Aucune des femmes venues à la recherche d'un bébé à allaiter,
lorsqu'elle apprenait qu'il était orphelin, ne voulait prendre le Messager
d'Allah, et ce parce que nous nous attendions à des actes de bienfaisance de la
part des pères. Toutes les femmes qui m'accompagnaient avait trouvé un
nourrisson sauf moi. Sur le point de repartir, je dis à mon mari : «Par Dieu!
Il m'est désagréable de rentrer sans nourrisson. Je vais prendre cet orphelin».
Il répondit : « Je n'y vois pas d'inconvénient. Il sera peut-être pour nous une
source de bénédiction ». Ainsi, j'allais le prendre, et en réalité, je faisais
cela parce que je n'avais pas trouvé d'autre que lui.
De retour au
campement, je le mis dans mon giron. Mes seins se remplirent de lait. Il téta à
satiété et s'endormit. Son frère (de lait) téta aussi et trouva le sommeil. Mon
mari alla surveiller la chamelle et trouva que ces mamelles étaient gonflées de
lait. Il se mit à la traire. Nous bûmes à notre aise et passâmes une nuit
tranquille. Au matin mon mari me dit : « Tu sais Halima, ce petit que tu as pris
est béni. – Je le souhaite bien, répondis-je ».
Nous partîmes. Je
montais sur l'ânesse avec le nourrisson. Elle était si active qu'elle dépassait
tous les autres ânes. Etonnées, mes compagnes dirent : « Fille d'Abou Thouwayb !
Est-ce là l'ânesse que tu montais à notre sortie ? ». Je leur répondis : « Oui,
c'est la même ». Et je me disais qu'il y avait là une grande chose. Nous
arrivâmes chez nous, à Bani Sa'ad, la plus aride des terres à ma connaissance.
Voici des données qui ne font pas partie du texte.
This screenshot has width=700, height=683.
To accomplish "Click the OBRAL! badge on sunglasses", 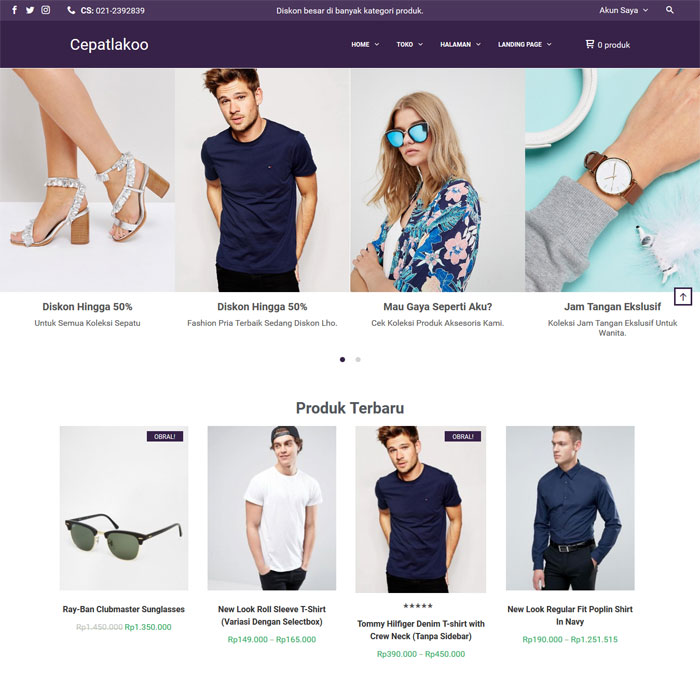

Mon troupeau de brebis revenait du pâturage le soir, repu, les mamelles gonflées
de lait. Les gens de notre tribu qui vivaient près de nous disaient à leurs
bergers : « Allez faire paître les moutons là où le berger de la fille de Abi
Thouwayb mène les siens ». Mais leurs troupeaux ne cessaient de rentrer affamés,
sans une goutte de lait, contrairement au mien. Nous avons joui de cette
aisance durant les deux ans de l’allaitement, jusqu'au moment où Muhammad fut
sevré.
Nous avons vu précédemment la bénédiction et l'abondance que la présence du
Prophète parmi eux a procurées à Halima et
son mari. Laissons Halima nous raconter la suite des évènements qui se
déroulèrent à cette période.
« Muhammad évoluait magnifiquement, mieux
que les autres garçons. A l'âge de deux ans il possédait déjà une constitution
très solide. Nous le ramenâmes chez sa mère, mais espérions le garder, vu la
bénédiction qui avait accompagné son séjour parmi nous. Nous en parlâmes à sa
mère et je lui dis : « Si tu laissais ton fils avec moi, jusqu'à ce qu'il
devienne plus solide, cela le préserverait des épidémies de la Mecque ». Nous
insistâmes tellement qu'elle consentit à le laisser repartir avec nous ». Halima
raconta ensuite l'épisode décrivant l'ouverture de la poitrine du Prophète .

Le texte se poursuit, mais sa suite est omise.